I can even accept someone who wishes to be a hypocrite, who wishes to call himself a Muslim but practice a religion solely of peace, so long as he admits that this is what he will do.  I will pick no quarrel with someone who acknowledges the violent and bloody history of Islam, starting with the Prophet himself, and then says, “I choose to call myself a Muslim, but I will not accept all of the teachings of the prophet, only those that please me, and allow me to conform with the secular mores of my time and place.”  I only ask that if this is what one will do, that he say so, that he admit that he cares not about premises, that his ultimate concerns are secular, or at least predetermined spiritual mores, and that he will use even the most tortured logic to get from any premise to his conclusion.


Story of Civilization – III.xv.i – III.xviii.v

3 November 2009

Chapter xvii covered Roman life; Chapter xviii covers Roman law.  On a philosophical level, Chapter xvii is boring; Chapter xviii is interesting.  Durant opens by noting the opposition in good government between liberty and order.  He ascribes to Greece the establishment of liberty, and to Rome the establishment of order.  This ascription carries some merit; Greece was perhaps one of the original civilizations to give to the citizen body the sovereignty, and Rome continued this tradition (after the overthrow of the monarchy) even, in name, in the period of the empire.

Durant then makes another interesting comment: “[Emperor] Antoninus, a product of the Stoic school, decreed that cases of doubt should be resolved in favor of the accused, and that a man should be held innocent until proved guilty – two supreme principles of civilized law.”  Coming from a historian, this comment is amazing.  Over the course of civilized history – from Rome to present – these principles have almost certainly been more honored in the breach than in the observance.  In the very year that Durant published “Caesar and Christ”, the Supreme Court upheld the internment of more than 60,000 American citizens of Japanese descent in Korematsu vs. United States.  The vast majority of these citizens were deprived of their liberty in direct violation of the United States Constitution, which guarantees the right to writ of habeas corpus.

Durant’s “supreme principles of civilized law” are as forgotten today as ever.  Consider the following thought experiment: you are the President, and you have received certain information from CIA interrogations indicating that a particular man is a terrorist with an advanced plan to destroy New York City.  You are ready to apprehend the man, except for one problem: he is one of a pair of identical twins, and you’re not sure which is the terrorist.  Who do you detain?  What if instead of identical twins, it’s three brothers?  Four cousins?  All of the attendees of a particular mosque?  All Arab-Americans?

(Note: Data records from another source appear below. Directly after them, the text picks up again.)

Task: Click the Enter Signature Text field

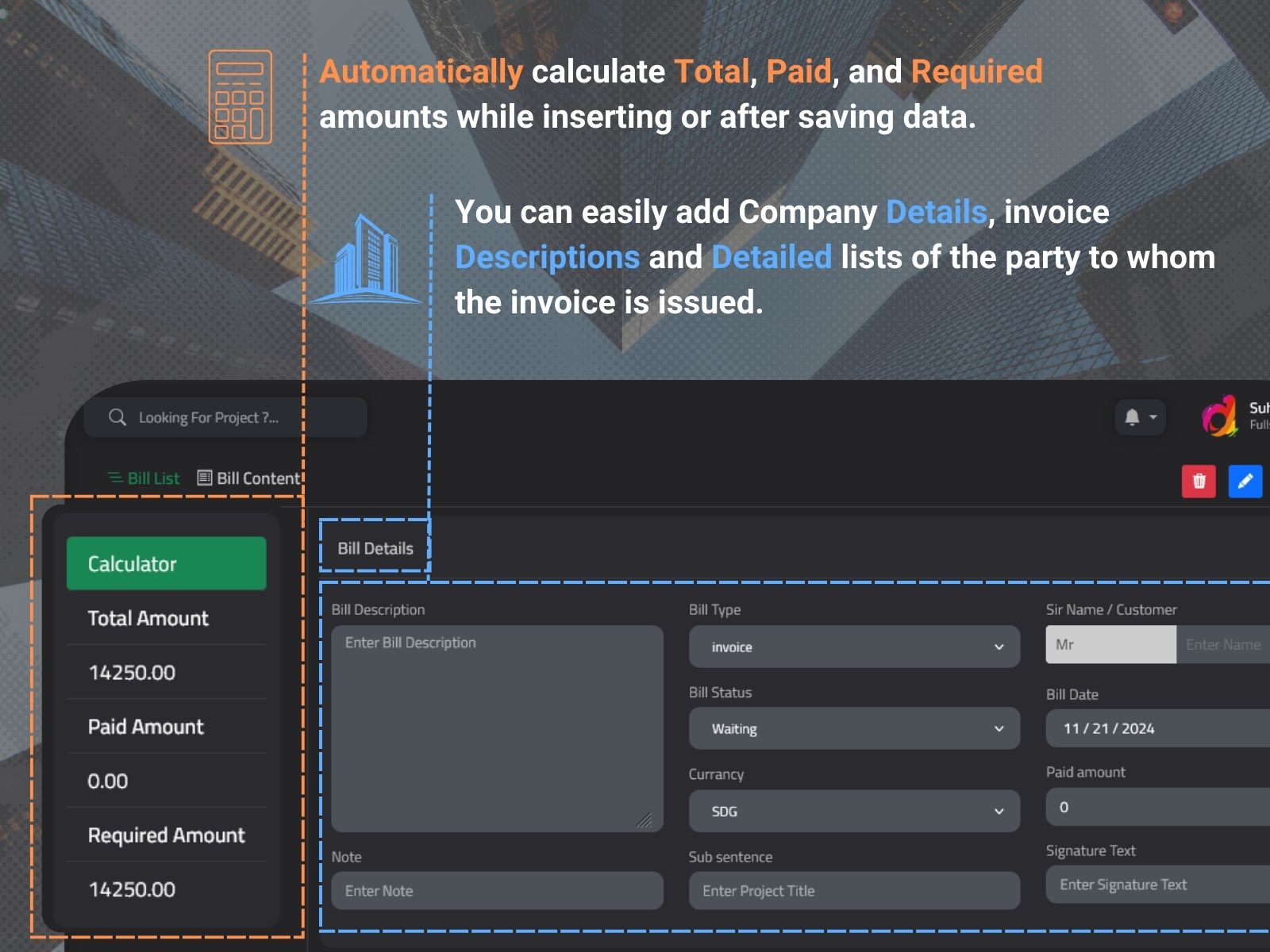Action: click(x=1159, y=885)
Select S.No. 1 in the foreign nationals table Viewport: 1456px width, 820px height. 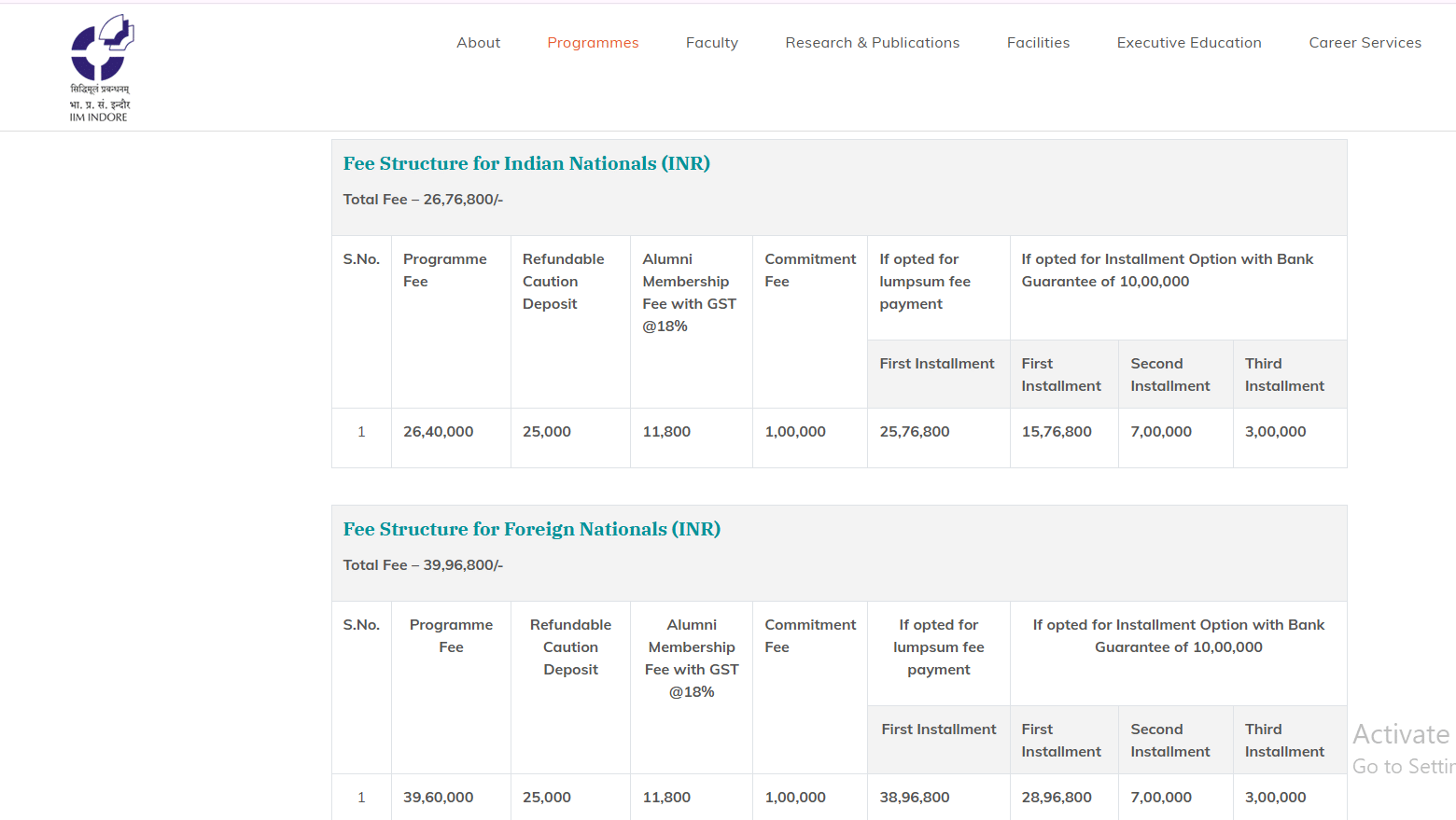(361, 797)
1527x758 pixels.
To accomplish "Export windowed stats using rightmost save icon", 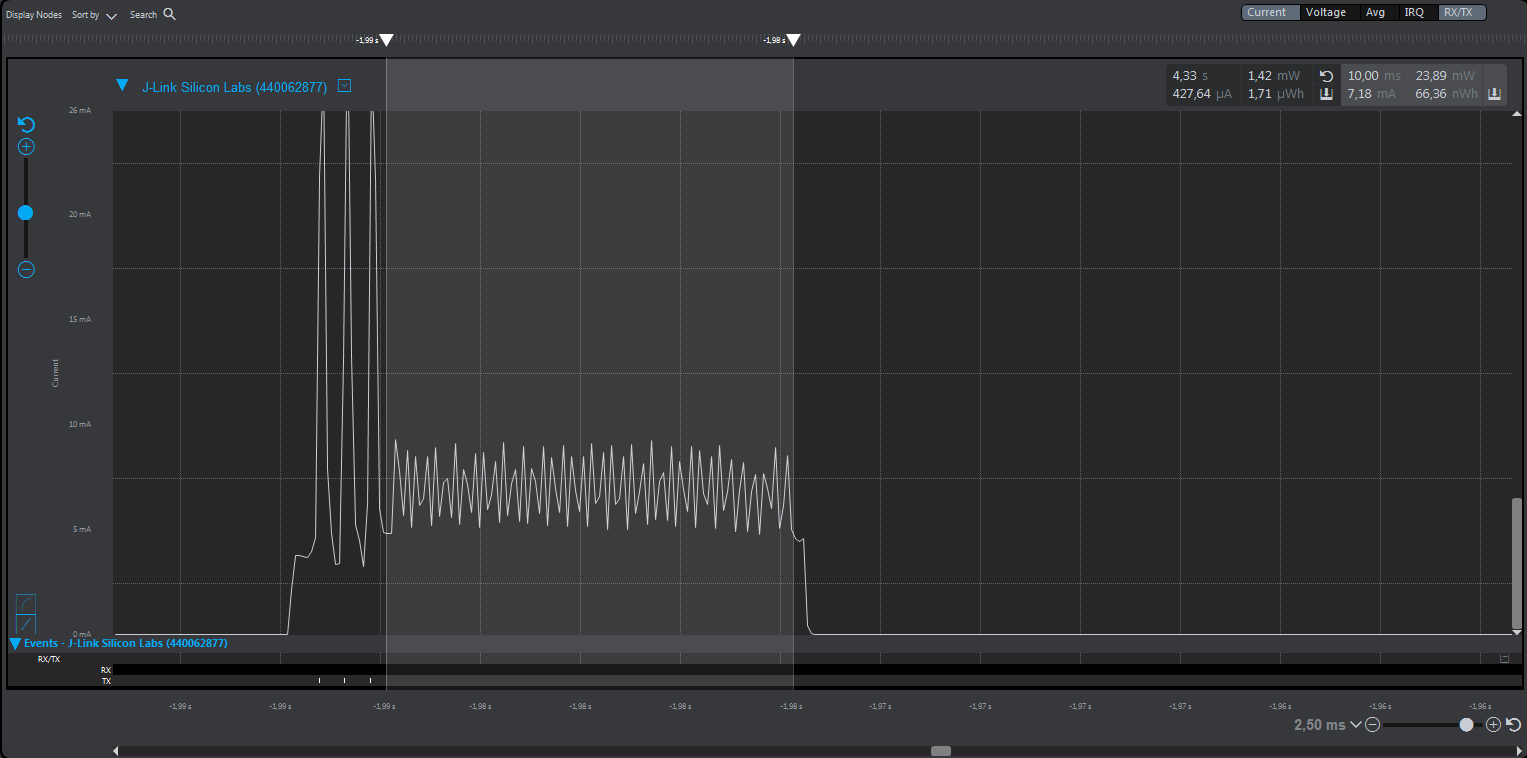I will [x=1494, y=94].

If you answered that you should detain anyone in any of these cases, you’ve just violated somebody’s writ of habeas corpus, and in doing so, in essence violated the “supreme principle of civilized law”, the presumption of innocence.

I suppose it’s remarkable that we should look to the Romans for guidance.  Antoninus Pius and his juridical principles came very late in the history of Rome, and for much of its history, Rome was a country not only of slavery and brutality, but also of proscriptions – the political slaughter of citizens – and the patria potestas – the power of life and death held by the patriarch over every member of his family, including his wife.  We have come a long way.